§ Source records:
Start
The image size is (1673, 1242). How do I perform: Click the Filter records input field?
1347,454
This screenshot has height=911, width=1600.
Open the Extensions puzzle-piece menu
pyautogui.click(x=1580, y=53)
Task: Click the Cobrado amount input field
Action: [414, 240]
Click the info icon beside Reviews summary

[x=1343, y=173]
End
§ Written task: Retype all of the rows above, character for character.

§ Result of the task:
The image size is (1673, 1242). How do I perform: Click the Filter records input field?
1347,454
This screenshot has height=911, width=1600.
Open the Extensions puzzle-piece menu
pyautogui.click(x=1580, y=53)
Task: Click the Cobrado amount input field
Action: [414, 240]
Click the info icon beside Reviews summary

[x=1343, y=173]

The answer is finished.